[与えられた文章]
┄┄┄┄┄┄

ぎっくり腰になった!じゃ、大腰筋をゆるめなきゃ。

ぎっくり腰。


一度でもなったことがあると、可愛くない言葉の響きですね。


腰痛の延長線上にあるものだと思われるかもしれません。


腰痛、つまり腰部の筋肉が炎症を起こしてしまった。
それのひどいのがぎっくり腰だといった感覚です。


ですが、通常、自己治療的なやり方で腰部に湿布を貼っても、
ひどいぎっくり腰だと、数日はもちろんのこと一週間近く痛みが残ってしまったとか、
つらい思いをしたことがある方もいると思います。


確かに腰が腫れ上がるほどの炎症を持ってしまっている。
それは触ってみれば直感的にわかるものでしょう。


下図の起立筋という脊柱を支えるための筋肉が、
かなり強い炎症を持ってしまっているのですね。



起立筋.png





このようなときに施術をしているものの対処は、
腰部の強い炎症を持っているところに対して圧をかければ、
その炎症は確実に更に悪化することを知っています。


だから違う方法を用いて、
それを癒していきます。




そのひとつの方法を、考えてみます。


皆様は、大腰筋という筋肉を聞いたことがありますか?


大腰筋.png


腹部の内臓裏手といった奥の奥に位置している筋肉です。
胸椎11番あたりから腰椎5番くらいまでが上端の付着点で、
そこから鼠径部を乗り越えて大腿骨の内側の小転子といったところに付着。
とんかつなどでは、ヒレ肉と呼ばれる棒状の筋肉なのです。


大腰筋は、腰椎をおなか側から左右を支えるしっかりした柱になっている。
つまり内臓側に腰椎が倒れてこないようにブロックして支えあげています。



つまり腰椎を取り囲む筋肉の柱には、
背中側の起立筋という柱と、腹部側の大腰筋という柱があるのです。


起立筋と大腰筋で腰椎を支える.png


そして、なかなか起立筋に湿布を貼っても良くならない理由は、
察しのよい方ならばもう見当はついておりますね。



そうなんです。
大腰筋が、えらいことになっているのです。

┄┄┄┄┄┄

[提供された記録]
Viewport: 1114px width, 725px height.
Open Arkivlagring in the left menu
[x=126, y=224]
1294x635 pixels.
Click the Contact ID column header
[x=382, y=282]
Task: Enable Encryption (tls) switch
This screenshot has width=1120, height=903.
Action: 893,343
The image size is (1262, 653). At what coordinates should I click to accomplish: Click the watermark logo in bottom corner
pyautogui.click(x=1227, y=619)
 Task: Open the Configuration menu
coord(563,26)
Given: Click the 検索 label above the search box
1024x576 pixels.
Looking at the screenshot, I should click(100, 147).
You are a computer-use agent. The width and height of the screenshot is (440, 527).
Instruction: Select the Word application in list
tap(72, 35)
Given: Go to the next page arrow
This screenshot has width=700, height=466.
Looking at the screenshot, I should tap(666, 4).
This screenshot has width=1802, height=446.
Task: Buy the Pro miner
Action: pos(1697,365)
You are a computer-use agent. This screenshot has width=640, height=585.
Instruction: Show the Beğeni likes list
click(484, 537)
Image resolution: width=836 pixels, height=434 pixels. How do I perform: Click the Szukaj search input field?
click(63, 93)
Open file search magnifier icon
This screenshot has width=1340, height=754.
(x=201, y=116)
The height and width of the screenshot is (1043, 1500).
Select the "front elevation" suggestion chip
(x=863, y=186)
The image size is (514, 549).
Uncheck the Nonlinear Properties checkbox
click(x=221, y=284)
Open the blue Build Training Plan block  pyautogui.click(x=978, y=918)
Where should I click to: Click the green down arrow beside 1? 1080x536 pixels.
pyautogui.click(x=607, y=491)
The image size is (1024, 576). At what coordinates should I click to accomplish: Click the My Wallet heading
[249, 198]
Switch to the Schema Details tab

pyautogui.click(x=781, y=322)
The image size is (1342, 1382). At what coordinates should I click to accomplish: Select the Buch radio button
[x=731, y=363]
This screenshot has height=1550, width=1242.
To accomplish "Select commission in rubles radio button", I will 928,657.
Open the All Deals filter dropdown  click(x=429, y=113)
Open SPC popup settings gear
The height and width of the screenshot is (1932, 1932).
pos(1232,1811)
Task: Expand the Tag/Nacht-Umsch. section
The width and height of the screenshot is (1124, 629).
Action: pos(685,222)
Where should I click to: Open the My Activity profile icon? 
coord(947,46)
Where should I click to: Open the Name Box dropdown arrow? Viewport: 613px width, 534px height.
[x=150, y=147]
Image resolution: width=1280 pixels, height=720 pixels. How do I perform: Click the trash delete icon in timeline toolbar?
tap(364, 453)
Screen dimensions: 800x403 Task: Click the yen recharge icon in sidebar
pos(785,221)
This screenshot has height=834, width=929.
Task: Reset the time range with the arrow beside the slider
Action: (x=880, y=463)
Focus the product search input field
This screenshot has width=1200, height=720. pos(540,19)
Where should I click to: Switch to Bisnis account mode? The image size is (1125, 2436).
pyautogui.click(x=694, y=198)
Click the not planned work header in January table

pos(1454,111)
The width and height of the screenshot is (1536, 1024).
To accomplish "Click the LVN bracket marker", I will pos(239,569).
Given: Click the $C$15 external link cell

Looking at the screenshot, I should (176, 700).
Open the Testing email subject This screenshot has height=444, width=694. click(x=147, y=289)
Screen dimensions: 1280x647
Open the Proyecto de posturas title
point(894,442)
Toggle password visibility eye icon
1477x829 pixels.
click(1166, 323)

┄┄┄┄┄┄

[課題の指示]
1. ぎっくり腰と大腰筋についての文章から、「腰痛の延長線上にあるものだと思われるかもしれません。」から「確かに腰が腫れ上がるほどの炎症を持ってしまっている。」までの部分を一字一句変えずに引用してください。
2. ぎっくり腰と大腰筋についての文章を、三文で要約してください。

[解答一覧]
1.
腰痛の延長線上にあるものだと思われるかもしれません。


腰痛、つまり腰部の筋肉が炎症を起こしてしまった。
それのひどいのがぎっくり腰だといった感覚です。


ですが、通常、自己治療的なやり方で腰部に湿布を貼っても、
ひどいぎっくり腰だと、数日はもちろんのこと一週間近く痛みが残ってしまったとか、
つらい思いをしたことがある方もいると思います。


確かに腰が腫れ上がるほどの炎症を持ってしまっている。

2. ぎっくり腰は腰痛のひどいものと思われがちですが、腰部に湿布を貼っても一週間近く痛みが残ることがあります。腰椎は背中側の起立筋と腹部側の大腰筋という二本の筋肉の柱で支えられており、大腰筋は腰椎が内臓側に倒れてこないよう支えています。起立筋に湿布を貼ってもなかなか良くならない理由として、大腰筋がえらいことになっていると述べられています。